Body language matters. Good communication is when your body message is congruent with your word message, it builds trust and clarity. When there is a lack of congruence it creates confusion, question, and skepticism. It isn’t about mind-reading or projecting thoughts and messages on people, rather, our bodies often talk louder than our words. Our words are often filtered by social graces, our ego, how we want or need to be seen, fears, distrust of others, or emotions stirring inside. There are many different things that affect what is happening INSIDE of us and what we SAY in our WORDS.
Our body, however, is often a window to our soul. Some who are intuitive can pick up on energy and emotional vibes. They are also typically keenly aware of small nuances of body language. Even the person who is less in touch with their intuitive wisdom, if others-focused, alert and present, can pick up and notice physical messages that are invariably sent. Even master con artists and expert liars have body signals they would have to work to hide IF they were aware of them. Your body talks, the listener just has to pay attention.
Some fun communication signs
- When someone’s eyes look up, they are typically remembering. It is said that this is connected with the different parts of your brain and the location of where memories are stored. Try it. Ask someone what year they were born, the age of their kids, what they did last weekend, what they had last night for dinner, when was the last time they were swimming, etc. If they are trying to recall people typically look up to the corner of their eye. If they know the info immediately they will just look at you. If they know and chose not to tell the truth, they tend to look down.
- Our eyes roll down (look at your nose, cheek or the floor) when we are ashamed, embarrassed or not telling the truth.
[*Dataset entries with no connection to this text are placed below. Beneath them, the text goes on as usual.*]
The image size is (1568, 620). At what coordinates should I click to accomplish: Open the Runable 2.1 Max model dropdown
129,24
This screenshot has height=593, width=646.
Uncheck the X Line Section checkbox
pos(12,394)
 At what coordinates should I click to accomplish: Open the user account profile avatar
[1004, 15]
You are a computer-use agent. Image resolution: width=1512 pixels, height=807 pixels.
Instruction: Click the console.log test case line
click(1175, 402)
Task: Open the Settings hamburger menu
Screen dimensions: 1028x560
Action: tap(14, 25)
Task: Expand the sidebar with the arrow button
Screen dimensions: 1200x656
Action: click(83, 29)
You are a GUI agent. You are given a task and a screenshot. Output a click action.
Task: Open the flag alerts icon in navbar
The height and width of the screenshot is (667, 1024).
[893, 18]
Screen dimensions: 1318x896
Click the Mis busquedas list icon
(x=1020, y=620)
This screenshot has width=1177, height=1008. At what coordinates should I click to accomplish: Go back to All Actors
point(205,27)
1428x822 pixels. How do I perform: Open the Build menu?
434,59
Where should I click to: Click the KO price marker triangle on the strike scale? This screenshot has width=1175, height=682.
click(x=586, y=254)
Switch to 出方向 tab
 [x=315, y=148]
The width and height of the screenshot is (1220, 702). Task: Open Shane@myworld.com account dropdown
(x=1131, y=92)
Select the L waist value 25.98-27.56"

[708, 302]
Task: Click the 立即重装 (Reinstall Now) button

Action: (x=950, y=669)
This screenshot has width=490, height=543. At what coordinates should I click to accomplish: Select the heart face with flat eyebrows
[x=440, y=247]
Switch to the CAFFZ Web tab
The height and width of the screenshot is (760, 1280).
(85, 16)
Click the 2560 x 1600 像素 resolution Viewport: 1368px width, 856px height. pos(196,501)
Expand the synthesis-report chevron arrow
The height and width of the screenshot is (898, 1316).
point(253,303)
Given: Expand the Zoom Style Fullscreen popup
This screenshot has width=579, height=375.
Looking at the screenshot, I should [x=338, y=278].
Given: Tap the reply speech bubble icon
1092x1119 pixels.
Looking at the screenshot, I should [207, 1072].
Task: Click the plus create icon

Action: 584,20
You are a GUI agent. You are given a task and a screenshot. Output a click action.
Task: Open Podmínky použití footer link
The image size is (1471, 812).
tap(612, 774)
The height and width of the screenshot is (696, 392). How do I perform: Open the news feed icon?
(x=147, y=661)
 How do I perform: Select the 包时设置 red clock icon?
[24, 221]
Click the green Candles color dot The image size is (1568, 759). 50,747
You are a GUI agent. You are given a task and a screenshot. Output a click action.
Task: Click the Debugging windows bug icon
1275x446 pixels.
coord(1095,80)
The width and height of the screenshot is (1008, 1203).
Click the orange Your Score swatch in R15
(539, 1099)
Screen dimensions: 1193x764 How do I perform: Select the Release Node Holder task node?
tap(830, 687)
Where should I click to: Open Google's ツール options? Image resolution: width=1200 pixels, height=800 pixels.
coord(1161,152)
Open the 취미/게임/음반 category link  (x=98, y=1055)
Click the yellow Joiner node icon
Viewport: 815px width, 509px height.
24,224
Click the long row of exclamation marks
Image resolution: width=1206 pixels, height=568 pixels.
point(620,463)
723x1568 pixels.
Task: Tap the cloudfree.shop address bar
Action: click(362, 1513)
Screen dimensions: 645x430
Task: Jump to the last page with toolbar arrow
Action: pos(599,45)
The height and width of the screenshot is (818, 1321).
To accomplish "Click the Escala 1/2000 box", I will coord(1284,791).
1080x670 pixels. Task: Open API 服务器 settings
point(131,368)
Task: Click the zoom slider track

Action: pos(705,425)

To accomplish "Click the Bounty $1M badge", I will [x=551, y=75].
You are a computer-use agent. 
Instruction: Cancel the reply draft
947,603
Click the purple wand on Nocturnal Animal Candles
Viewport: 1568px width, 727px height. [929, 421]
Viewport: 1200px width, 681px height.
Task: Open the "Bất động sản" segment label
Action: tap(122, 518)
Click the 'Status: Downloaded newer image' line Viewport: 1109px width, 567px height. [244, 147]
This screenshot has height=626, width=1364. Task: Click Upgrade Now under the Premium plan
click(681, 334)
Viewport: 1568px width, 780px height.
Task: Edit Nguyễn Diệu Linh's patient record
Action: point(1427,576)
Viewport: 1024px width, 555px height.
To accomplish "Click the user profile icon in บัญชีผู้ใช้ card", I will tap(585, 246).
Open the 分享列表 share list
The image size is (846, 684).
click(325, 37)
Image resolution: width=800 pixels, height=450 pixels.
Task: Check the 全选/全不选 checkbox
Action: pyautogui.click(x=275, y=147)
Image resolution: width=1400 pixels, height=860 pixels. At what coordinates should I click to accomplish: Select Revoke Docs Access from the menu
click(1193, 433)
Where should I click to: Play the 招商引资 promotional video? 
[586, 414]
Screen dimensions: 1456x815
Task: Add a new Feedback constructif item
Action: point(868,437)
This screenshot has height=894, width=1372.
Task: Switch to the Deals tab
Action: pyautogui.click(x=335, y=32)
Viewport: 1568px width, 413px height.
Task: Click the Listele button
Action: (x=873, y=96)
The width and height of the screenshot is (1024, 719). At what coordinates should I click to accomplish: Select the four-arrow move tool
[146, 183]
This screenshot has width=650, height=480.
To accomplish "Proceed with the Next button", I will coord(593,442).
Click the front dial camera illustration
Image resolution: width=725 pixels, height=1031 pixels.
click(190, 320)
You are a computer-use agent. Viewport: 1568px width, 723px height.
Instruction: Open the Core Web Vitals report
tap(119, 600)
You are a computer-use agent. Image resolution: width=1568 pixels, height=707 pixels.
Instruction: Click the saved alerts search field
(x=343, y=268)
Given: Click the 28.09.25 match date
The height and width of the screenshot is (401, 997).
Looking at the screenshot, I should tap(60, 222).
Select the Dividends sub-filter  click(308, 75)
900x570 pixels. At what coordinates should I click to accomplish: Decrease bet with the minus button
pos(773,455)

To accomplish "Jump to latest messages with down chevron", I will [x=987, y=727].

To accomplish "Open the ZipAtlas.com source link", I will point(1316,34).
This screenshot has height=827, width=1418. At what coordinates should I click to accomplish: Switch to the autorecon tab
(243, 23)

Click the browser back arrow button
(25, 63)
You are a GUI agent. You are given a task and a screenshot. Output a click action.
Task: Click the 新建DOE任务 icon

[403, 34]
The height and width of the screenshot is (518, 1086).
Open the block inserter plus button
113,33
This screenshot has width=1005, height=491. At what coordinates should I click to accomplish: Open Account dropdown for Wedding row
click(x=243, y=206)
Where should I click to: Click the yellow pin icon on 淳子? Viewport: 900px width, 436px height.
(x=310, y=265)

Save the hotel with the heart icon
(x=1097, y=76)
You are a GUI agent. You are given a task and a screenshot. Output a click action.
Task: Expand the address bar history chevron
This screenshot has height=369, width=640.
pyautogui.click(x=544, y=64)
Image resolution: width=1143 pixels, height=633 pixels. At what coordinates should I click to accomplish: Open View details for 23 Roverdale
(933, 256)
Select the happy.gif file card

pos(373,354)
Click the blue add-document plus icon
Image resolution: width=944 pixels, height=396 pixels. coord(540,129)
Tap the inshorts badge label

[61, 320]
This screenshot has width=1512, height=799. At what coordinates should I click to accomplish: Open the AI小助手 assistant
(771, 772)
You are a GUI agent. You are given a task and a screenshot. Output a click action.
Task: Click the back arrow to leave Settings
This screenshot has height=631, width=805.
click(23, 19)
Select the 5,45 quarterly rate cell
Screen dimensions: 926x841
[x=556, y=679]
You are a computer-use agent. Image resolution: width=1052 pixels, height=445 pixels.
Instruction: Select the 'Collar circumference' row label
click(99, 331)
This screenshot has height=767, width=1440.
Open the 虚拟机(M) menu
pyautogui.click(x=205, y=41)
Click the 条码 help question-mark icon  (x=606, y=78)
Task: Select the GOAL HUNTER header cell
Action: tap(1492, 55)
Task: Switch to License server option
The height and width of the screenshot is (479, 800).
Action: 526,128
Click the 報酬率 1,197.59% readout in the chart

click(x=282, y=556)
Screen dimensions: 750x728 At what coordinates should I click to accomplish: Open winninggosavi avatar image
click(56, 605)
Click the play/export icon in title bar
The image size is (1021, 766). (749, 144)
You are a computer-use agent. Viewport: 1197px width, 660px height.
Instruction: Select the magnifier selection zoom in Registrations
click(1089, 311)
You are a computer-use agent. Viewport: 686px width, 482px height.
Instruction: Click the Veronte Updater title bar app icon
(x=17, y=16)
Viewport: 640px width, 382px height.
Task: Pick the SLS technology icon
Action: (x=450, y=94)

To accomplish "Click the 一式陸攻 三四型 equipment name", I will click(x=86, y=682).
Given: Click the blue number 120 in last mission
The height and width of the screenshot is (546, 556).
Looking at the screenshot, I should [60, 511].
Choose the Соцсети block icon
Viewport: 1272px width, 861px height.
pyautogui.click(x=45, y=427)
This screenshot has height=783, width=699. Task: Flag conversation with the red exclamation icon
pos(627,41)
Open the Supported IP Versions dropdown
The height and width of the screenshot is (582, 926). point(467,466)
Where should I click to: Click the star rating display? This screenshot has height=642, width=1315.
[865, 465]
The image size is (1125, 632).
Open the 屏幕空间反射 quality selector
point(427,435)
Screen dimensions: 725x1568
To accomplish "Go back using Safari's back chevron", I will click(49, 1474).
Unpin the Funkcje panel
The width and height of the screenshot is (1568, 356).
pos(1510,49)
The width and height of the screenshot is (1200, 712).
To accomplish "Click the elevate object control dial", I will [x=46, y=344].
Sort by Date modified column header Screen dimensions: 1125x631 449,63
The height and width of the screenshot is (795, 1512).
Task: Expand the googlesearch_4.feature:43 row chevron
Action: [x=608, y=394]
- Some people have nervous twitches. People bounce their legs when they are upset, anxious, nervous or angry about things. These negative emotions create energy and the body has to release it in some way. Some people will stand, pace, etc. If you have been in a situation where the person had to be sitting (like a job interview, performance review, counseling session, meeting, etc.) you might notice the leg bounce, fidgeting, tapping fingers, etc. Yes, some people do this when bored, however, that often has a different body posture. Bored body posture is usually slumped and looking down. Anxious, upset, nervous they are usually sitting more upright, eyes are looking all over the place, and they look like they want to get out instead of looking like they are about to fall asleep.
These are some more common or obvious ones. If you find this interesting, start to notice your own body language. How do you feel and how is your body communicating that. Alternatively, you might be in a conversation where you know your words are trying to be kind and polite but your head has another conversation happening… notice your body language.
Start to notice others. This can be easily done with a partner, a close friend or your kids. Have conversations with them, listen to them, notice their body language. When done, ask them if you can ask them some questions for a minute about something you are trying to learn with body language. Share what you noticed and ask them what they were thinking about. Even children who are mature should be able to have this conversation with you.
This might seem like mind-reading or projecting too much, but it is simply finding congruence between body and words. Sometimes we are not even aware ourselves that we are incongruent. To deepen your relationships, communicate better and connect more deeply the value of hearing words and also aligning them to body language (with follow-up conversation) it can take understanding to the next level.
(Note: Sometimes people are uncomfortable and not willing to have the conversation. It is not your job to force or demand that you know what they are thinking because of their body language, rather be curious and open the door for them to share.)